Record extracts:
◇ ◇ ◇ ◇

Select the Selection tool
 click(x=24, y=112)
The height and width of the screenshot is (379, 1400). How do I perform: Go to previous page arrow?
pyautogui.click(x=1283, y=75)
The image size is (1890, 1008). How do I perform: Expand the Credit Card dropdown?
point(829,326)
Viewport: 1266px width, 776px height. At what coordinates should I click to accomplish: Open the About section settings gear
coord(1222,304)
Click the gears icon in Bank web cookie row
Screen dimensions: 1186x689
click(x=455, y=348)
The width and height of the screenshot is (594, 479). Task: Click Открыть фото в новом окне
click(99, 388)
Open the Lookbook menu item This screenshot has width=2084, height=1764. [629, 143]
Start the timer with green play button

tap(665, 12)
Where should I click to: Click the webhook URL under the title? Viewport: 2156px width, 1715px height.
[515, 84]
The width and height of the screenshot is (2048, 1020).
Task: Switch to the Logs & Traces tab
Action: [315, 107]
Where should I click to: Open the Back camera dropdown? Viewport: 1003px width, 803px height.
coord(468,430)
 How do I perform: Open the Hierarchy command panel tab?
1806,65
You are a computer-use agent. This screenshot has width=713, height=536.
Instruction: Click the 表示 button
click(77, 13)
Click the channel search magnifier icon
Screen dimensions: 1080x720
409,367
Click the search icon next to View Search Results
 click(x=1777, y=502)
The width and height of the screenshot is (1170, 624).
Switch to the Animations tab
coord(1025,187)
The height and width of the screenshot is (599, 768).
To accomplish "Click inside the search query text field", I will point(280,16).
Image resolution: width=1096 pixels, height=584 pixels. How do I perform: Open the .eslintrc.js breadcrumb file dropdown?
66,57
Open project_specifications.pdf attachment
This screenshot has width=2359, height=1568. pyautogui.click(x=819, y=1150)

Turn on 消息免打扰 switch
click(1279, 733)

◇ ◇ ◇ ◇

Required task:
Rewrite the lines above, swapping "Viewport" for "Window" wherever it occurs and keeping everything else the same.

Response to this exercise:
Select the Selection tool
 click(x=24, y=112)
The height and width of the screenshot is (379, 1400). How do I perform: Go to previous page arrow?
pyautogui.click(x=1283, y=75)
The image size is (1890, 1008). How do I perform: Expand the Credit Card dropdown?
point(829,326)
Window: 1266px width, 776px height. At what coordinates should I click to accomplish: Open the About section settings gear
coord(1222,304)
Click the gears icon in Bank web cookie row
Screen dimensions: 1186x689
click(x=455, y=348)
The width and height of the screenshot is (594, 479). Task: Click Открыть фото в новом окне
click(99, 388)
Open the Lookbook menu item This screenshot has width=2084, height=1764. [629, 143]
Start the timer with green play button

tap(665, 12)
Where should I click to: Click the webhook URL under the title? Window: 2156px width, 1715px height.
[515, 84]
The width and height of the screenshot is (2048, 1020).
Task: Switch to the Logs & Traces tab
Action: [315, 107]
Where should I click to: Open the Back camera dropdown? Window: 1003px width, 803px height.
coord(468,430)
 How do I perform: Open the Hierarchy command panel tab?
1806,65
You are a computer-use agent. This screenshot has width=713, height=536.
Instruction: Click the 表示 button
click(77, 13)
Click the channel search magnifier icon
Screen dimensions: 1080x720
409,367
Click the search icon next to View Search Results
 click(x=1777, y=502)
The width and height of the screenshot is (1170, 624).
Switch to the Animations tab
coord(1025,187)
The height and width of the screenshot is (599, 768).
To accomplish "Click inside the search query text field", I will point(280,16).
Image resolution: width=1096 pixels, height=584 pixels. How do I perform: Open the .eslintrc.js breadcrumb file dropdown?
66,57
Open project_specifications.pdf attachment
This screenshot has width=2359, height=1568. pyautogui.click(x=819, y=1150)

Turn on 消息免打扰 switch
click(1279, 733)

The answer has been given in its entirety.